I find it hard to say I doubt these deaths occurred, but deaths purely based on bureaucratic fatigue from administering an election? Even if it was a massive election? Seems odd to me.

I feel like there is something off kilter about this based on my Western perspective. Are there other sources that can validly backup these claims with perhaps details on the number of election workers and perhaps some demographic age data to back this up?

1
  • 1
    Yep, sounds odd to me. Would be good to know the total number of people involved, for how long, and roughly the ages, etc, so the numbers could be compared to "normal" mortality figures. Would also be good to know how the above figures were derived. Apr 29, 2019 at 23:41

1 Answer 1

22

This is actually a matter of statistics. Counting the ballots in the election has required more than 7 million poll workers spread across 810,000 poll stations in a very wide variety of regions -- for example, some ballot boxes had to be transported up mountaintops by horse.

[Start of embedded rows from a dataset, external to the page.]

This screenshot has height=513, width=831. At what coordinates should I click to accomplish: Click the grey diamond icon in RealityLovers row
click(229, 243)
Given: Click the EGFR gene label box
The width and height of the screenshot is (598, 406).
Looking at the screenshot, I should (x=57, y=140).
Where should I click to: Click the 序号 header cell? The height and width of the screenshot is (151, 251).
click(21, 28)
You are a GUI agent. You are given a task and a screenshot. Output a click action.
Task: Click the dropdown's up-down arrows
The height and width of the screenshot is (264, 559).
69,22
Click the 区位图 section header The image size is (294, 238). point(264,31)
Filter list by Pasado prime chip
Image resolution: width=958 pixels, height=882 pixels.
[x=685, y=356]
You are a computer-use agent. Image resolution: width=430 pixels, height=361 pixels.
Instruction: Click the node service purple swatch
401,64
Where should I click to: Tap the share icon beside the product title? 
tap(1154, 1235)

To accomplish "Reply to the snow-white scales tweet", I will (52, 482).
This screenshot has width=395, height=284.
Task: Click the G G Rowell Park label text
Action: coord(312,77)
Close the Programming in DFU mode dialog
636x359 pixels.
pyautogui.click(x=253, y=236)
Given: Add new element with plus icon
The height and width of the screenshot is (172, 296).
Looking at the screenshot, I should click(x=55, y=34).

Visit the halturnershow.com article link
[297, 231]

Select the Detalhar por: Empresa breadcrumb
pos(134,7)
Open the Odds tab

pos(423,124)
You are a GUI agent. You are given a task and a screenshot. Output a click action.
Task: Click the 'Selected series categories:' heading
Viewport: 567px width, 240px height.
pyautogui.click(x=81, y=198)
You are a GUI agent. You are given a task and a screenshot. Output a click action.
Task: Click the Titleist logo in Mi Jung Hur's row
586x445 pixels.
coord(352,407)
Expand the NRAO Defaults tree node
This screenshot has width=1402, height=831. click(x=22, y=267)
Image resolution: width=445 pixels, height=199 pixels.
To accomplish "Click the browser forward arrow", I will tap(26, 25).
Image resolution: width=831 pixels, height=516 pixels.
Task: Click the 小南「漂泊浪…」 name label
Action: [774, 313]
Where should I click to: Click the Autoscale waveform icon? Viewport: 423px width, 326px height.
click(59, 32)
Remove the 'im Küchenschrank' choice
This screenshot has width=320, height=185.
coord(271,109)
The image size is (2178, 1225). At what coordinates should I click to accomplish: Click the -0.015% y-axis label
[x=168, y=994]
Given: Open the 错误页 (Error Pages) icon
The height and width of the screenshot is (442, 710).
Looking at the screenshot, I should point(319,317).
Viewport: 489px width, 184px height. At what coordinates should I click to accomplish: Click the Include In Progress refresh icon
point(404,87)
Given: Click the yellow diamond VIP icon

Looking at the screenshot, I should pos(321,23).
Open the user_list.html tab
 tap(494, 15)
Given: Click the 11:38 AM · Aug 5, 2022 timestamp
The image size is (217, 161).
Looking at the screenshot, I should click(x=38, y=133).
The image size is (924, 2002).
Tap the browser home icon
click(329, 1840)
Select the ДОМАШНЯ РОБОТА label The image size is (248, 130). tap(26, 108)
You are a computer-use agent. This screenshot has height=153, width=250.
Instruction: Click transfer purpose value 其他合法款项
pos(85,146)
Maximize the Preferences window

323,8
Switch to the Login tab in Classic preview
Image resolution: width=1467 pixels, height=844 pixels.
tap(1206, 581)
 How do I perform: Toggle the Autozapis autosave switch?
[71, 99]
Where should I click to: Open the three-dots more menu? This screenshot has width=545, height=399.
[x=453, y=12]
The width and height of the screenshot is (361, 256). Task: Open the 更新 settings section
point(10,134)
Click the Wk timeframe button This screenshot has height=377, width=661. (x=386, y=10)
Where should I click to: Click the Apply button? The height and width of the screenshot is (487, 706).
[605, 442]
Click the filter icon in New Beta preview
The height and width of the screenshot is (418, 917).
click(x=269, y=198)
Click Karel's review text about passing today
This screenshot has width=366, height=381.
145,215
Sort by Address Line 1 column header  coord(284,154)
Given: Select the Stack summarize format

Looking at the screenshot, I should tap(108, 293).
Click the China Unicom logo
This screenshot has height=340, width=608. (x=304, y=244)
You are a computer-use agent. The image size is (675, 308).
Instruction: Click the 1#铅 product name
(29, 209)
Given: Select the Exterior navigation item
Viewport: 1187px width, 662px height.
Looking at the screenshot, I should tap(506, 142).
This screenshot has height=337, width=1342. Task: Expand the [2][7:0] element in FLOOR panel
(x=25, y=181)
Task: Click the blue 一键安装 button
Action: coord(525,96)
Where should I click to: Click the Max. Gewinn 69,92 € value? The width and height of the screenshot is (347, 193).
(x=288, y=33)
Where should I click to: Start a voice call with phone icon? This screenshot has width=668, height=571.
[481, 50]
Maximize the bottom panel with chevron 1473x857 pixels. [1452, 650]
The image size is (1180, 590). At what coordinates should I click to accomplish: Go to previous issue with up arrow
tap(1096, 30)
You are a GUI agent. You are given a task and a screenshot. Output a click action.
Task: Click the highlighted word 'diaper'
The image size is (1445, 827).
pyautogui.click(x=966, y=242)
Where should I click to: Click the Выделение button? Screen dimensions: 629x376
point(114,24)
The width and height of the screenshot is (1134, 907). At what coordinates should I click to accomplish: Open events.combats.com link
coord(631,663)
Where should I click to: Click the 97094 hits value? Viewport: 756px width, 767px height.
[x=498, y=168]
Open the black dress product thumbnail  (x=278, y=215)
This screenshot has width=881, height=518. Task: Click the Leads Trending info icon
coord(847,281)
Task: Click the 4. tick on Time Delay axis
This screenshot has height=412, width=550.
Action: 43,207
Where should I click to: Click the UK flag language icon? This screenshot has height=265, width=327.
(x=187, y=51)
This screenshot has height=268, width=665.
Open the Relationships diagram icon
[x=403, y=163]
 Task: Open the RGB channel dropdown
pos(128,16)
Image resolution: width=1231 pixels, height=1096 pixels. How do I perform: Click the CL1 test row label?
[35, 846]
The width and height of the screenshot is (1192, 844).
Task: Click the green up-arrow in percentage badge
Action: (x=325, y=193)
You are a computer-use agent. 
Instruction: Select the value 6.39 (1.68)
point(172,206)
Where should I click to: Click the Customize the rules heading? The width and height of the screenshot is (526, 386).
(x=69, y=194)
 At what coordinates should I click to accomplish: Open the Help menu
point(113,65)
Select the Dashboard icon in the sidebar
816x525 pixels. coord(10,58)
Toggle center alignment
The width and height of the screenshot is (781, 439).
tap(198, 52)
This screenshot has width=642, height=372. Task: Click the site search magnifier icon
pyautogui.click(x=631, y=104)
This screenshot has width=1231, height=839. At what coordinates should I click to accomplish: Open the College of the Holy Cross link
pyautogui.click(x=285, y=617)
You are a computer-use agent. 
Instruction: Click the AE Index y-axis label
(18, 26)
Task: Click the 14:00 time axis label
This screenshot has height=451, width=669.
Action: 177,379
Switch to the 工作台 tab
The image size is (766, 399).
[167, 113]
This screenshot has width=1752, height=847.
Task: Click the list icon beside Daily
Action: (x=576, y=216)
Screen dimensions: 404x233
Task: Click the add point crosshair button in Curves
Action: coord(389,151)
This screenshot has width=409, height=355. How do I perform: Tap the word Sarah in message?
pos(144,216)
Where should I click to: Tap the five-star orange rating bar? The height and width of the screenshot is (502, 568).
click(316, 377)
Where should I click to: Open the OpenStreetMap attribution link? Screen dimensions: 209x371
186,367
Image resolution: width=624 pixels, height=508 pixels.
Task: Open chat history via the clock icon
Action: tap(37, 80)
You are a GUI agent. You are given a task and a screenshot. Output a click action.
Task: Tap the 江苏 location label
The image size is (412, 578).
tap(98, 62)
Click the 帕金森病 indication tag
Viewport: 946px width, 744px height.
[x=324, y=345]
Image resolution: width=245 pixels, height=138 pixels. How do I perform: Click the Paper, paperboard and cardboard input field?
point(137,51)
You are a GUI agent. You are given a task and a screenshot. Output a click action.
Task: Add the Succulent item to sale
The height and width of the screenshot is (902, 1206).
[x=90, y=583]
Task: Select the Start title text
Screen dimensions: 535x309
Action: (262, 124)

Of those 7 million workers, 2,000 (0.03%) have become ill during the past two weeks of counting, and of those 2,000, 300 have died. The count will not be completed until mid-May.

This is a morality rate of 4.3 per 100,000 persons over the course of 2 weeks, which I calculate as 111 per 100,000 person-years. Using that calculation to compare to this study of mortality rates by career in Britain, I see that it is lower than the lowest recorded rate, cultural and media professionals, which suffer 133 deaths per 100,000 person-years.

The large number of election workers is a function of the size of the election: This was the first ever attempt by Indonesia to have national and local elections on the same day. Usually, only one election is counted at a time, which is more easily managed by neighborhood committees. In this Guardian article you can see a photo that shows the exhaustion of poll workers.

The caption reads: “Workers lie down during a break as they prepared election materials in a warehouse in Jakarta on 15 April.”

1
  • Excellent stuff! Great breakdown of the numbers as well. Apr 30, 2019 at 13:33

You must log in to answer this question.

Not the answer you're looking for? Browse other questions tagged .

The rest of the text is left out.